September 7 - Noon - 1 PM
206 Ingraham Hall

Fall Semester Reception

Faculty, Students, and Friends, please join us for a welcome reception to celebrate the beginning of the Fall semester. Conversation, food and drinks to share!


September 21 - Noon - 1 pm
206 Ingraham Hall

"Measuring the Harappan World: Insights into the Indus Order and Cosmology"

J. Mark Kenoyer, Director, Center for South Asia ; Professor, Department of Anthropology, UW-Madison

The origins of certain types of weights and measures in South Asia can be traced back to the earliest cities of the Indus civilization. This illustrated lecture will present an overview of the types of artifacts that inform us about ancient Harappan measurement systems, in order to gain insight into their concepts of order and cosmology.

Jonathan Mark Kenoyer, Professor of Anthropology, teaches archaeology and ancient technology at the University of Wisconsin , Madison . He has taught at Madison since 1985 and is currently Director for the Center for South. His main focus is on the Indus Valley Civilization. He has worked in Pakistan and India for the past 26 years. Dr. Kenoyer was born in India and lived there until he came to the U.S. for college. He has a BA in Anthropology from the University of California at Berkeley and completed his MA and PhD (1983) in South Asian Archaeology from the same university. He has conducted archaeological research and excavations at both Mohenjo-daro and Harappa, two of the most important early sites in Pakistan, and has also worked in western and central India. He has a special interest in ancient technologies and crafts, socio-economic and political organization as well as religion. These interests have led him to study a broad range of cultural periods in South Asia as well as other regions of the world.

Since 1986 he has been the Co-director and Field Director of the Harappa Archaeological Research Project in Pakistan , a long term study of urban development in the Indus Valley . He was Guest Curator at the Elvehjem Museum of Art, Madison for the exhibition on the Ancient Cities of the Indus Valley Civilization, which toured the U.S. in 1998-1999. His work was most recently featured in a special 2005 issue of Scientific American and on the website http://www.harappa.com.


October 5- Noon-1 pm
206 Ingraham Hall
“Fiscal Strains in the Indian Federation”

Indira Rajaraman, Senior Fellow, National Institute of Public Finance and Policy, Delhi

The focus of the talk is on the absence of a standing fiscal adjudication body between layers of government in the Indian fiscal federation.  This is set in the context of the big India growth story, which has been accompanied by widening spatial disparities in rates of growth. 

The first section of the talk will outline the basic institutional features of the Indian fiscal structure in terms of statutory provisions for redressing spatial inequalities. Finance Commissions are appointed every five years to re-set the formulae governing the statutory sharing of fiscal resources between the Centre and the States.

Extracted information —
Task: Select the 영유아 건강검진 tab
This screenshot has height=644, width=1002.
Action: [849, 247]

---

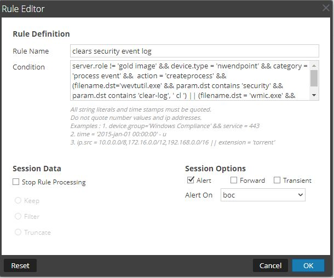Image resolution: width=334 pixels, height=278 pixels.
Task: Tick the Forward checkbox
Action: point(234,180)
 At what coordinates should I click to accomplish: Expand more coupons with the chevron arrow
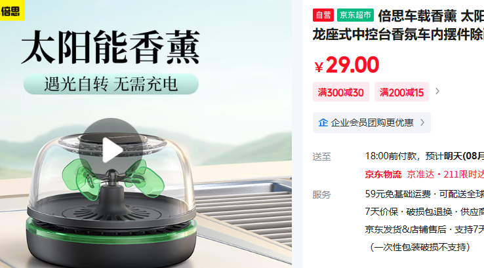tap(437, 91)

What to do —
1. In the event listing, since what year has Kenoyer taught at Madison?
2. Turn the paragraph of the event listing that begins "Since 1986 he has been" into a short bulleted list that keeps its main facts.
3. Reproduce the passage of the event listing starting at "September 21 - Noon" and ending at "order and cosmology.".

Solutions to the tasks —
1. Since 1985.

2.
- Since 1986, Co-director and Field Director of the Harappa Archaeological Research Project in Pakistan, a long-term study of urban development in the Indus Valley
- Guest Curator at the Elvehjem Museum of Art, Madison, for the exhibition on the Ancient Cities of the Indus Valley Civilization, which toured the U.S. in 1998–1999
- Work featured in a special 2005 issue of Scientific American and on the website http://www.harappa.com

3.
September 21 - Noon - 1 pm
206 Ingraham Hall

"Measuring the Harappan World: Insights into the Indus Order and Cosmology"

J. Mark Kenoyer, Director, Center for South Asia ; Professor, Department of Anthropology, UW-Madison

The origins of certain types of weights and measures in South Asia can be traced back to the earliest cities of the Indus civilization. This illustrated lecture will present an overview of the types of artifacts that inform us about ancient Harappan measurement systems, in order to gain insight into their concepts of order and cosmology.